PROBLEM DETAILS » Rewrite the rows below, swapping "installer" for "setup wizard" wherever it occurs, with everything else left unchanged.

Text and item location entries:
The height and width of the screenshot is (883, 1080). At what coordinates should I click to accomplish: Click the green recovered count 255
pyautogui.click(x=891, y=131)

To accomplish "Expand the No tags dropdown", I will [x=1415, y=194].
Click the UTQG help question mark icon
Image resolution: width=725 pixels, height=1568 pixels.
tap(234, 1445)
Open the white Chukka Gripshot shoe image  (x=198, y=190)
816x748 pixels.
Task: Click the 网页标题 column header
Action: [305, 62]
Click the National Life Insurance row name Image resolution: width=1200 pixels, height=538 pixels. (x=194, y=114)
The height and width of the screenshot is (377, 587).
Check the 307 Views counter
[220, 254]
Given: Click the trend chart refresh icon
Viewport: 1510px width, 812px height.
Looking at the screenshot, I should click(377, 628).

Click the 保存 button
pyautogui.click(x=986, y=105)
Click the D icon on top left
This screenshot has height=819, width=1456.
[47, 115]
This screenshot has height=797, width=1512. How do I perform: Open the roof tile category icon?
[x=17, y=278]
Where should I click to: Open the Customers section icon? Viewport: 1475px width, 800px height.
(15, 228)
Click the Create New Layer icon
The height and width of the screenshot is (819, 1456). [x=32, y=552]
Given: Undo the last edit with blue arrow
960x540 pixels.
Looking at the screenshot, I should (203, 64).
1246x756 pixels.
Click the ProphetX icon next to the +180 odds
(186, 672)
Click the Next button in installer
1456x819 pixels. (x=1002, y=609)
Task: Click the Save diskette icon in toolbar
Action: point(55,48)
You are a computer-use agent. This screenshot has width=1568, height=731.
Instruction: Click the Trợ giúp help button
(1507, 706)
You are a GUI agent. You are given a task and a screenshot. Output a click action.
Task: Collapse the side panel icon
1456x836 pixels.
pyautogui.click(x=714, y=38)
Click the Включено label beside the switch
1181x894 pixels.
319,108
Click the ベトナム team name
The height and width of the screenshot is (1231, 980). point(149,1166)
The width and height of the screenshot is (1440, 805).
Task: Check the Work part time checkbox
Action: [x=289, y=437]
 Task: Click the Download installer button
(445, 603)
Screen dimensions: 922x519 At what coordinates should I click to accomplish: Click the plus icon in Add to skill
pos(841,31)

TASK ANSWER »
The height and width of the screenshot is (883, 1080). At what coordinates should I click to accomplish: Click the green recovered count 255
pyautogui.click(x=891, y=131)

To accomplish "Expand the No tags dropdown", I will [x=1415, y=194].
Click the UTQG help question mark icon
Image resolution: width=725 pixels, height=1568 pixels.
tap(234, 1445)
Open the white Chukka Gripshot shoe image  (x=198, y=190)
816x748 pixels.
Task: Click the 网页标题 column header
Action: [305, 62]
Click the National Life Insurance row name Image resolution: width=1200 pixels, height=538 pixels. (x=194, y=114)
The height and width of the screenshot is (377, 587).
Check the 307 Views counter
[220, 254]
Given: Click the trend chart refresh icon
Viewport: 1510px width, 812px height.
Looking at the screenshot, I should click(377, 628).

Click the 保存 button
pyautogui.click(x=986, y=105)
Click the D icon on top left
This screenshot has height=819, width=1456.
[47, 115]
This screenshot has height=797, width=1512. How do I perform: Open the roof tile category icon?
[x=17, y=278]
Where should I click to: Open the Customers section icon? Viewport: 1475px width, 800px height.
(15, 228)
Click the Create New Layer icon
The height and width of the screenshot is (819, 1456). [x=32, y=552]
Given: Undo the last edit with blue arrow
960x540 pixels.
Looking at the screenshot, I should (203, 64).
1246x756 pixels.
Click the ProphetX icon next to the +180 odds
(186, 672)
Click the Next button in setup wizard
1456x819 pixels. (x=1002, y=609)
Task: Click the Save diskette icon in toolbar
Action: point(55,48)
You are a computer-use agent. This screenshot has width=1568, height=731.
Instruction: Click the Trợ giúp help button
(1507, 706)
You are a GUI agent. You are given a task and a screenshot. Output a click action.
Task: Collapse the side panel icon
1456x836 pixels.
pyautogui.click(x=714, y=38)
Click the Включено label beside the switch
1181x894 pixels.
319,108
Click the ベトナム team name
The height and width of the screenshot is (1231, 980). point(149,1166)
The width and height of the screenshot is (1440, 805).
Task: Check the Work part time checkbox
Action: [x=289, y=437]
 Task: Click the Download setup wizard button
(445, 603)
Screen dimensions: 922x519 At what coordinates should I click to accomplish: Click the plus icon in Add to skill
pos(841,31)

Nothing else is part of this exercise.